The time course for the development of subdural fluid collections after a single traumatic event in 55 head trauma patients younger than 3 years was determined by CT scan in a retrospective consecutive case series at Children’s Hospital of Wisconsin, Milwaukee. The date of injury could be determined for 55 (64%) of 86 patients with trauma-related subdural fluid collections. The mean age for the 55 patients (33 boys, 22 girls) was 8.4 +/- 13.1 months). The mechanism of injury was intentional trauma in 41 (75%), unintentional trauma in 10 (18%), and uncertain intent in 4 (7%). The initial visualization of subdural fluid in 267 CT examinations occurred during the first week after injury in 44 (80%) of 55 patients. In the remaining 11 patients, the time of origin of subdural fluid was less than 2 weeks for 4 and less than 3 weeks for 6. The location of the fluid was frontal in all but 1 patient (98%). The fluid collection was unilateral in 9 (16%) and bilateral in 46 (84%). Hemorrhage accompanying the subdural effusion was subdural in 48 (87%) patients, epidural in 3 (6%), and subarachnoid in 1 (2%). Eight (15%) patients died within 30 days of injury. Subdural fluid collections persisted for at least 1 month in 10 (18%), spontaneous resolution occurred in 14 (25%), and subdural shunts were placed in 8 (15%). Brain atrophy, with enlarged ventricles and sulci, developed in 16 (48%) of 33 patients followed with CT for at least 2 weeks after injury. [1]
COMMENT. Low attenuation subdural fluid on CT in infants with a history of head injury should raise the suspicion of child abuse. The appearance of subdural fluid most often occurs within a few days of the trauma.

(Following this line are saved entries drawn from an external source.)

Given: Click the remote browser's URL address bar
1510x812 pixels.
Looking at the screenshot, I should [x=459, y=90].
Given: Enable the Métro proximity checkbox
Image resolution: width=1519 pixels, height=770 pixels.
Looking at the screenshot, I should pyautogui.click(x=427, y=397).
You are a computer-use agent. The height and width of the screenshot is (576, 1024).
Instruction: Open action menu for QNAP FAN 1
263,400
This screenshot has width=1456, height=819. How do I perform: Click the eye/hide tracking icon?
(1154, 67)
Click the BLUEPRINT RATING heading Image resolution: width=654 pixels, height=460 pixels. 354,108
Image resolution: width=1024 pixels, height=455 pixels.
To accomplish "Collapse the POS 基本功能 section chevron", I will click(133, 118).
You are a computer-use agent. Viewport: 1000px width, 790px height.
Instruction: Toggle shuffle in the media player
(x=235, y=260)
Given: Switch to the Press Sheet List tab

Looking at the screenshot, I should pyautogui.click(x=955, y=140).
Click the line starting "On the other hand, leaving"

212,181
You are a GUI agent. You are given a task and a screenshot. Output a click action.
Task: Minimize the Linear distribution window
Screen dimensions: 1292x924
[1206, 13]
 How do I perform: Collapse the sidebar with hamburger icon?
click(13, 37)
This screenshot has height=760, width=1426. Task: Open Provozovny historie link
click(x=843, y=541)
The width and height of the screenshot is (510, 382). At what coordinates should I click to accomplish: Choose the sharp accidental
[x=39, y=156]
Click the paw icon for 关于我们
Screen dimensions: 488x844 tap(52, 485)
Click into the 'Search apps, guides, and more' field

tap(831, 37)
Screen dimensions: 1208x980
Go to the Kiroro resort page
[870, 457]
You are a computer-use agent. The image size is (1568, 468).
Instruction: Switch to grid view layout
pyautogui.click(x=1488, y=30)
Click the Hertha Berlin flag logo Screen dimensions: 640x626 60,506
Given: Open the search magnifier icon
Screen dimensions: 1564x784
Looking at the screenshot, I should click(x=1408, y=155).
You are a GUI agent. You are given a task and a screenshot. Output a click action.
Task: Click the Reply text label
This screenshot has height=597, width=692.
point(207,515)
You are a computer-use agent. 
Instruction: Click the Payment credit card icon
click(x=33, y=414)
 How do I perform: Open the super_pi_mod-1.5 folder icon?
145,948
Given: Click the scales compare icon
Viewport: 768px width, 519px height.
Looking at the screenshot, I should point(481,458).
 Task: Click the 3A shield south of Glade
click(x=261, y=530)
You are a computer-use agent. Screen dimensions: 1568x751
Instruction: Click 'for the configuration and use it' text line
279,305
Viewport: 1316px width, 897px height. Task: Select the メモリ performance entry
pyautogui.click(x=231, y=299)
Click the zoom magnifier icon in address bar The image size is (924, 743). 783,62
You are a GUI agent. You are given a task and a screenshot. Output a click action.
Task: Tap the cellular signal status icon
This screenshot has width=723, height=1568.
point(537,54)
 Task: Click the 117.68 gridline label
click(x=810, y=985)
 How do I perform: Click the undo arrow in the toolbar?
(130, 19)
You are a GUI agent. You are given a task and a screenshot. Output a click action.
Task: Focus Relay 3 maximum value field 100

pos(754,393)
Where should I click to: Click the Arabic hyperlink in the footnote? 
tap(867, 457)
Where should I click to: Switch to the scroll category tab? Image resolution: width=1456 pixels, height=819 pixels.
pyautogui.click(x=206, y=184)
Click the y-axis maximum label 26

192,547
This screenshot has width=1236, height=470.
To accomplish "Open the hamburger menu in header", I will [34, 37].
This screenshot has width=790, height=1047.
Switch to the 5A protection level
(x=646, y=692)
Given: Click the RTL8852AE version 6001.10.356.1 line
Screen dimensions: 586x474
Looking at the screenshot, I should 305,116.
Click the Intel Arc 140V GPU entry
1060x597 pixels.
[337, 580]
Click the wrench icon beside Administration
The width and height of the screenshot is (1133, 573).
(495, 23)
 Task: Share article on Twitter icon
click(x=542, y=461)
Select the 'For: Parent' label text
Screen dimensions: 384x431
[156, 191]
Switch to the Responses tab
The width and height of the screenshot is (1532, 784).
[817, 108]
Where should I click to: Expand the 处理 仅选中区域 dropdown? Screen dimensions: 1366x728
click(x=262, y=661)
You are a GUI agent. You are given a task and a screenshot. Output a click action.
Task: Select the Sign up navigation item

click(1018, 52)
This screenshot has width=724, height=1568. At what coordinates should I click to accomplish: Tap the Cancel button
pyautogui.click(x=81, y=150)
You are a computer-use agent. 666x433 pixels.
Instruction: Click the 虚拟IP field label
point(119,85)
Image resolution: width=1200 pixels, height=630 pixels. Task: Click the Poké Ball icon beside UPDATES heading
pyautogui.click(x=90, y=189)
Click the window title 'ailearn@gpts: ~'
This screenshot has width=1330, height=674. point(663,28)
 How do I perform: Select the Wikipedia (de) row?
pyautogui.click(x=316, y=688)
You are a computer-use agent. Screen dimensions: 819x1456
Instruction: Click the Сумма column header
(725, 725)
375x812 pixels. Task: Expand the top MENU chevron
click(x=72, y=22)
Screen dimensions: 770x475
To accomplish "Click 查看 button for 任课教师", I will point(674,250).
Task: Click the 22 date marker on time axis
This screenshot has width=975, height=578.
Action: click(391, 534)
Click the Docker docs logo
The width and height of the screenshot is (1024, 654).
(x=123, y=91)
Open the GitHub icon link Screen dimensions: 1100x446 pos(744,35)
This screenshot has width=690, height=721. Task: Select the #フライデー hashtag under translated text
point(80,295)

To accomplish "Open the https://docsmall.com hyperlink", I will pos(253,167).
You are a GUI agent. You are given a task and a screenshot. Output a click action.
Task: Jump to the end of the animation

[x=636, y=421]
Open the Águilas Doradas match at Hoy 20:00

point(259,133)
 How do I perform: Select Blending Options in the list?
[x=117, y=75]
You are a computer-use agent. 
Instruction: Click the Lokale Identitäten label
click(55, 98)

Neuroimaging of intraparenchymal lesions predicted outcome in shaken baby syndrome in 23 children with nonaccidental head injury [2]. A low Glasgow Coma Scale score, retinal hemorrhages, skull fracture, cranial growth deceleration, and brain atrophy on MRI (15 days to 3 months after injury) were significantly associated with poor developmental outcome.
Abusive head injury as a cause of apparent life-threatening events (ALTE) in infancy was diagnosed in 6 (2.5%) of a consecutive series of 243 infants younger than 12 months admitted to Westchester Medical Center, New York Medical College, Valhalla [3]. ALTE is a sudden breathing abnormality, color change, or altered muscle tone or mental status, often requiring emergency resuscitation. Thirty-five different causes of ALTE were identified, and abusive head injury was responsible in 1 admission every 5 months. An ophthalmologic examination revealed retinal hemorrhages leading to a CT scan in 4 of the 6 diagnosed with abusive head injury and focal seizures developed in 1. ALTE is to be distinguished from sudden infant death syndrome.
A distinct cytokine profile identified in SIDS brain could cause disturbed homeostatic control of cardiorespiratory brainstem centers and arousal responses and might represent a common denominator in this multifactorial syndrome [4]. The authors detected high neuronal interleukin (IL)-l [beta] immunoreactivity in the arcuate and dorsal vagal nuclei of SIDS cases.